Docker Diaries: Pinning-by-digest

Emir Karşıyakalı
Emir Karşıyakalı
2 min readMar 20, 2020

One thing you need to know when using Docker is: tags are mutable. Thus, the latest tag is not always the latest version of the images. Latest just the tag which is applied to an image by default which does not have a tag. Maintainers(or bots) need to maintain the latest tag manually for their docker images.

About a week ago, we had to move an application that we previously deployed with Docker. We have followed a simple way, such as zipped and moving the folder to the new server. But we haven’t been maintaining this application for a while. When new versions were released and we tried to install it on the new server, we couldn’t get the application up because the latest tag pulled the new version. We had to find out which version the latest tag we installed was for. We found the solution in digests. An immutable identifier for the docker images. We found the digest of the image installed on the old server with the latest tag and replaced the image of docker-compose.yml on the new server with this digest.
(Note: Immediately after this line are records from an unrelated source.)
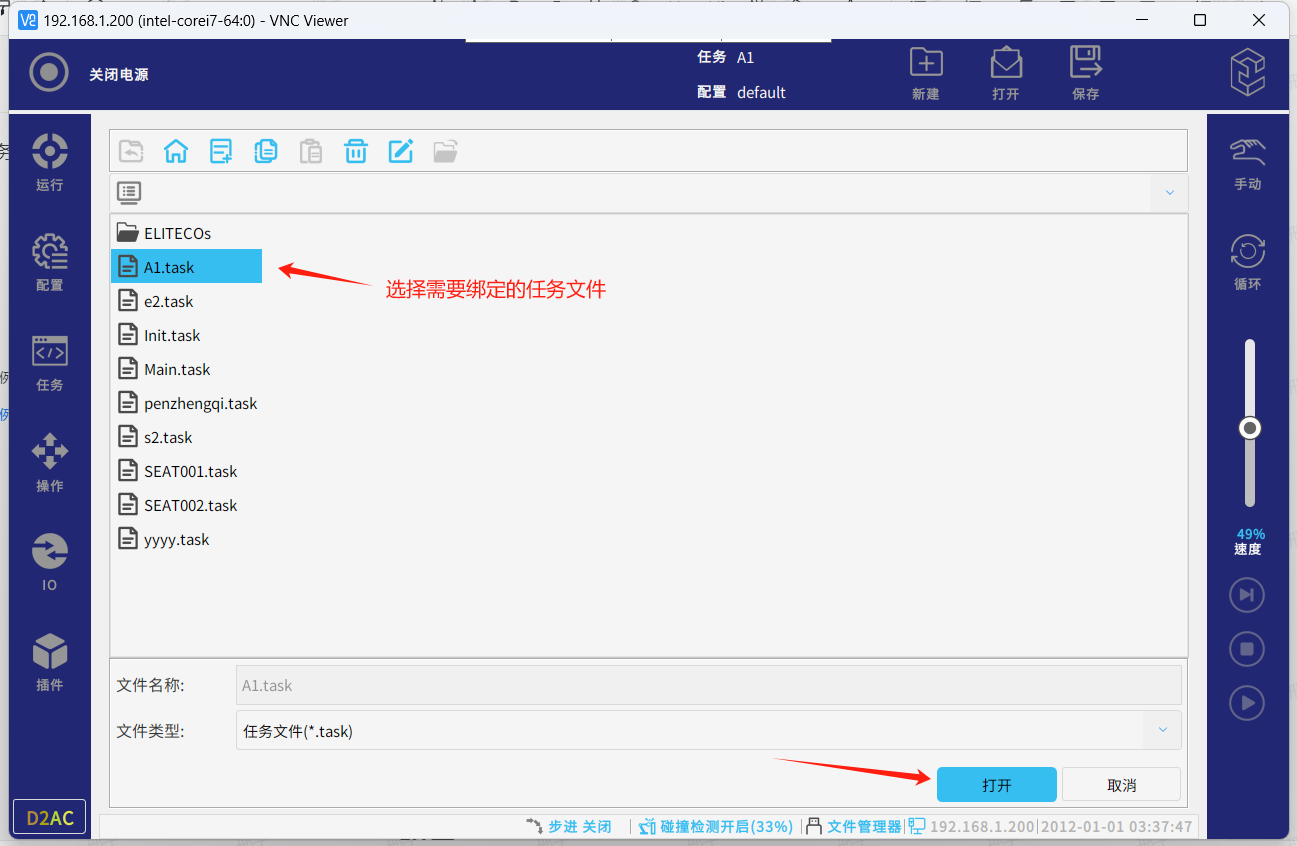This screenshot has height=846, width=1297.
Task: Open the 运行 (Run) panel in sidebar
Action: coord(50,162)

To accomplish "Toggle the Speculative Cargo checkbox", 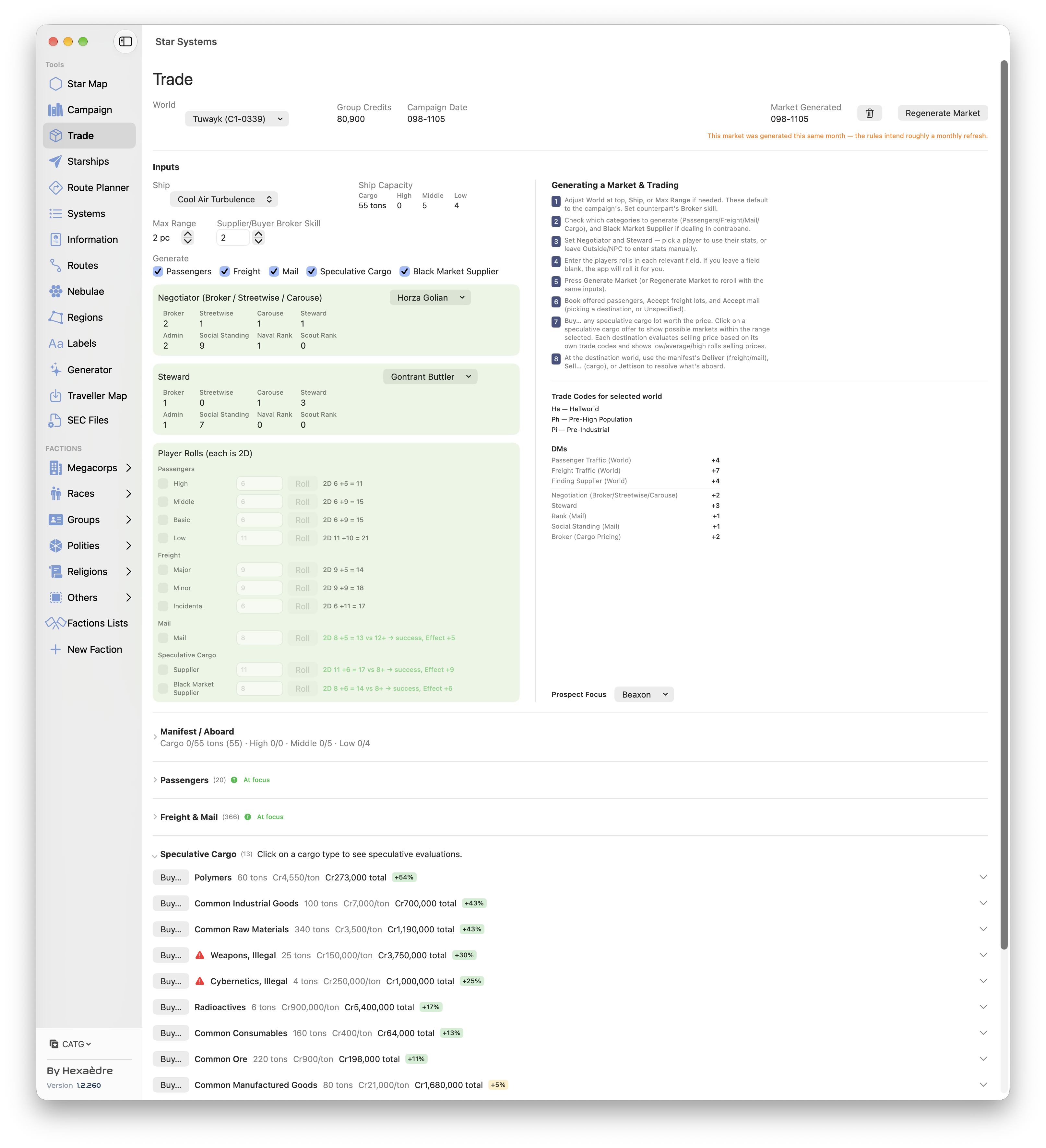I will pos(312,272).
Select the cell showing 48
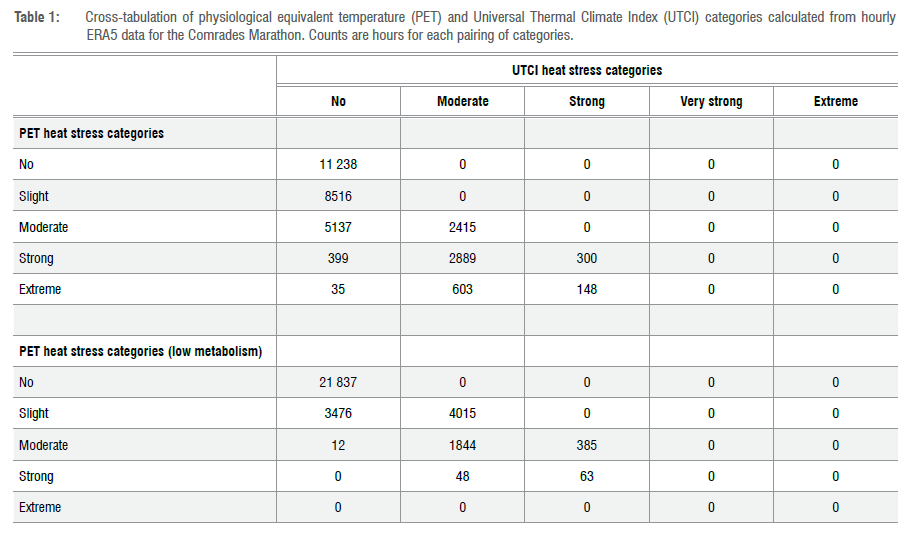This screenshot has height=538, width=922. (x=462, y=476)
Bingo.

Digests time saver for that kind of scenarios.

Finding digest:

docker image ls --digests

Pull that image by digest guarantees that every instance of the service (on any node) runs exactly the same version of the image.

Example: Using digests at docker-compose.yml file:

Digests also prevent race-conditions; if a new image is pushed while a deploy is in progress, different nodes may be pulling the images at different times, so some nodes have the new image, some have the old one.

Dockerized days!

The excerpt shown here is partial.